> [EXERCISE SET]:
A. In two sentences, summarize the passage on national forest management.
B. Write the next part of the passage on national forest management, starting after its final sentence.

> [SELECTED EXCERPT]:
========================================

Another measure of ecosystem health is the potential for reintroduction of extirpated species. The elk has been successfully reintroduced to three nearby locales, the Buffalo National River in northern Arkansas, and the Pushmataha and Cookson Hills wildlife management areas in eastern Oklahoma. Earlier attempts at reintroduction failed due to brain worm ( Parelaphostrongylus tenuis ) infestation (Carpenter 1973). Recent studies (Raskevitz 199 1) determined that the intermediate hosts for the brain worm were snails (Gastropidae) that were dependent on moist forest conditions where tree densities were high, including a well-developed mid-story. They found that elk preferred habitat that included open, drier forest conditions unfavorable to the snails, and this preference yielded elk with no clinical signs of brain worm infestation. In the future, we expect that the drier forest conditions provided by shortleaf pine/bluestem grass ecosystem renewal will supply a sufficient quantity of suitable habitat capable of supporting a reintroduction of elk in the ONF.
The most influential laws relating to and governing FS land management activities include the Multiple Use-Sustained Yield Act, Endangered Species Act, National Forest Management Act, Clean Water Act and, to a lesser extent, the Clean Air Act. For many, these laws present conflicting direction and create an insurmountable operational, regulatory and judicial tangle.
All of these laws predate direction issued by FS Chief Dale Robertson to Regional Foresters in June 1992 in which he admonished them to follow a philosophy of ecosystem management in their stewardship of national forest lands. All of these legal mandates remain in full force. Collectively, these laws can be summarized as requiring that national forests be managed to allow for sustainable human uses, both economic and non-economic, without compromising land health. The role of the ecosystem management policy adopted by the FS is to provide a single, all-inclusive philosophical context for management that integrates the spirit and letter of these laws. It puts sustaining land health first. We think this is appropriate, for over the long term, it will be impossible to sustain human uses without first sustaining the health of the land.

========================================

> [THE DATA]:

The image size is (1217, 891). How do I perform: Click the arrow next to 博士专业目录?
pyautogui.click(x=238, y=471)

========================================

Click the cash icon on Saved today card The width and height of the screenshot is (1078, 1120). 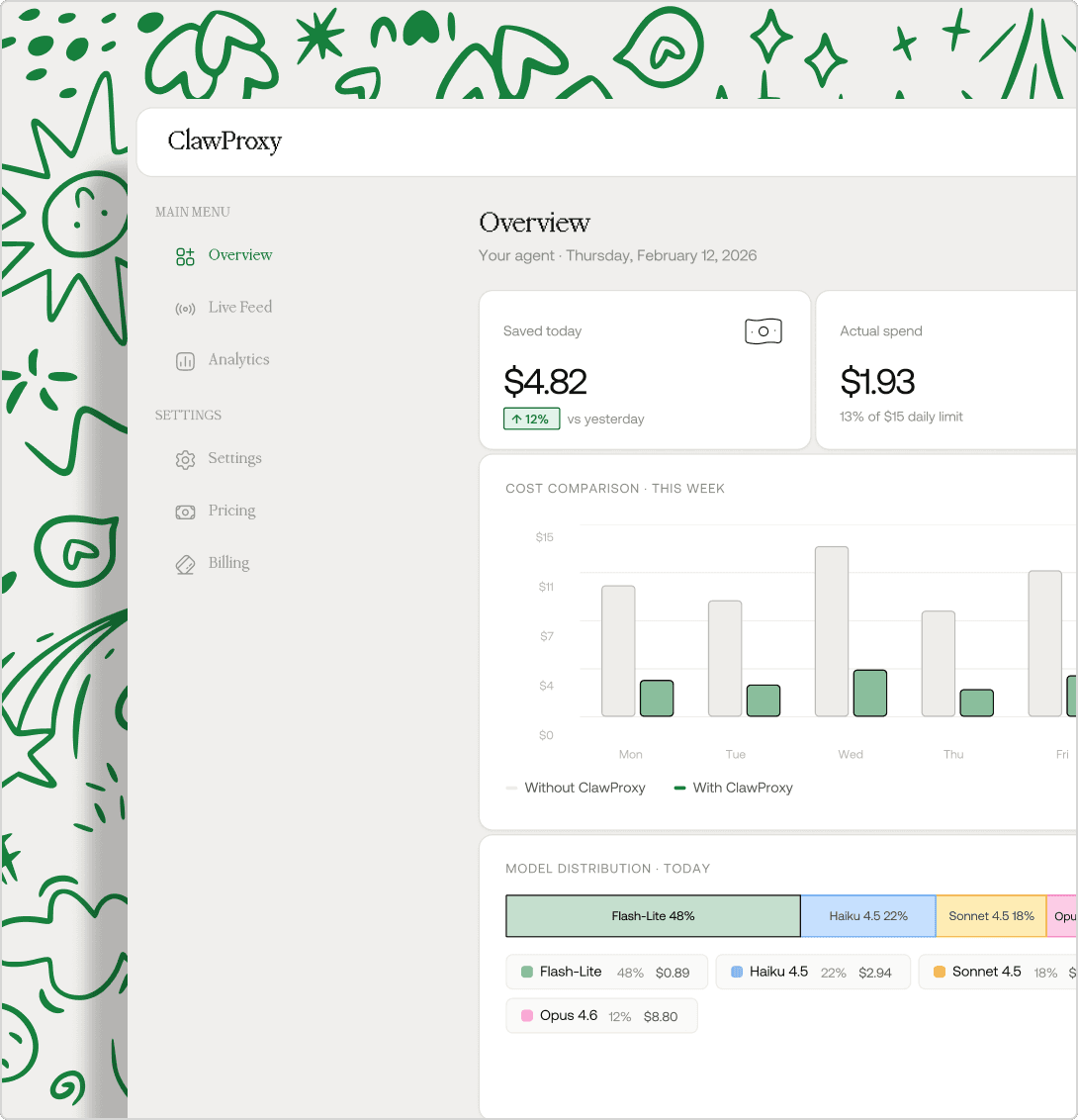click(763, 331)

========================================

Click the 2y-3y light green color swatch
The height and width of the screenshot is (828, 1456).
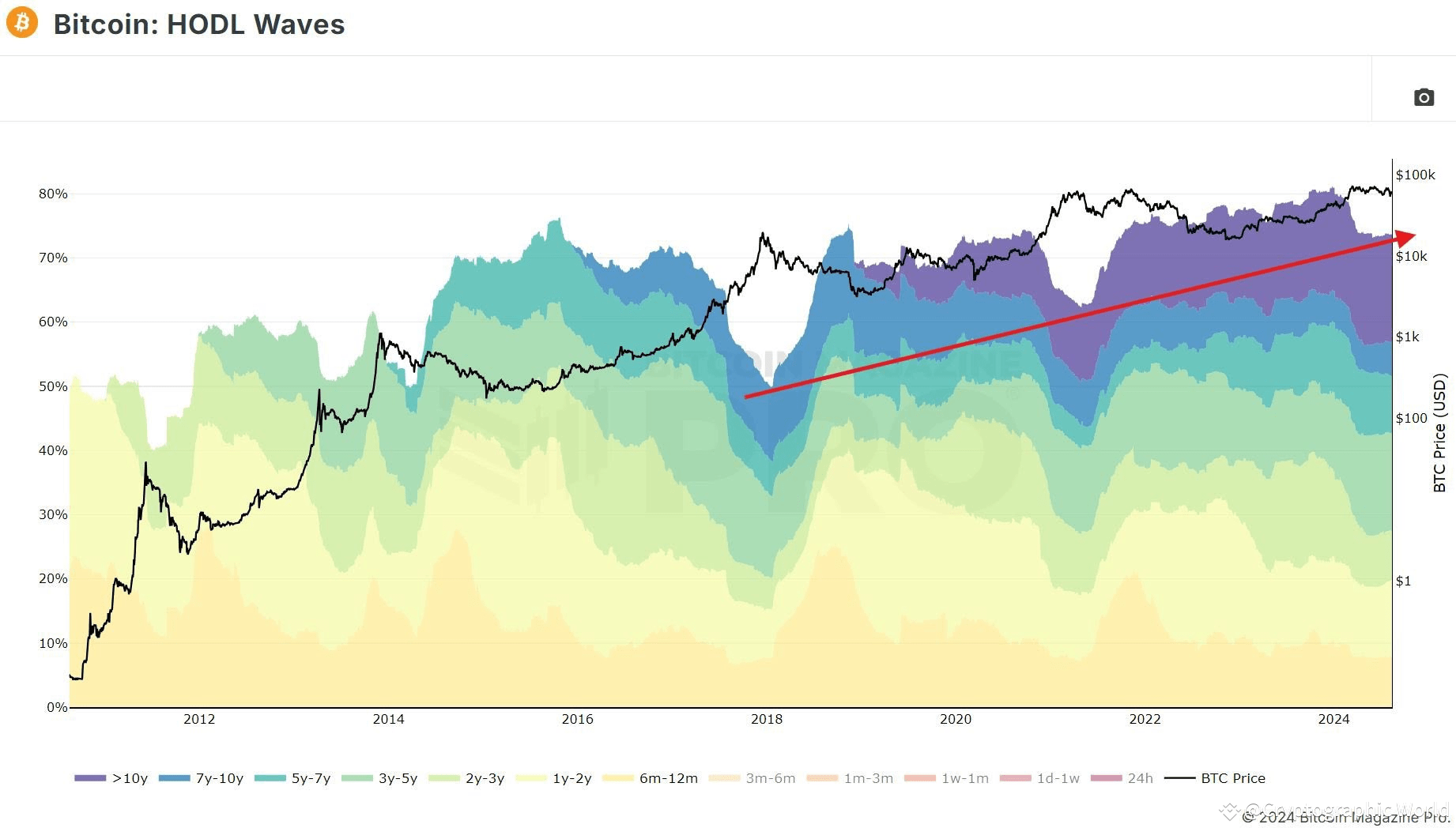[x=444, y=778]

========================================

> [OUTPUTS FOR THE TASKS]:
A. Elk have been successfully reintroduced to three nearby areas after earlier attempts failed because of brain worm, whose snail hosts depend on moist, dense forest, and the authors expect the drier conditions of a renewed shortleaf pine/bluestem grass ecosystem to supply enough suitable habitat for an elk reintroduction in the ONF. The passage also names the main laws governing Forest Service land management and summarizes them as requiring sustainable human uses without compromising land health, a set of mandates that the agency's ecosystem management policy integrates while putting land health first.

B.
Our project is one example of ecosystem management. It embodies elements of landscape ecology, restoration ecology and endangered species recovery. It seeks to restore an entire ecosystem on portions of today's Ouachita mountain landscape. This is not so much because the landscape was prominent in pre-European settlement times, but rather because it had almost disappeared along with its unique flora and fauna. The project is mindful of Aldo Leopold's (1949) famous dictum that saving all parts and pieces of the ecosystem is the first precaution of intelligent tinkering. At least in this case, we have demonstrated that managing for ecosystem integrity (health) need not result in significant reductions in timber resources for traditional human uses. This, coupled with the increased recreation opportunities enumerated above, is a "win win" situation.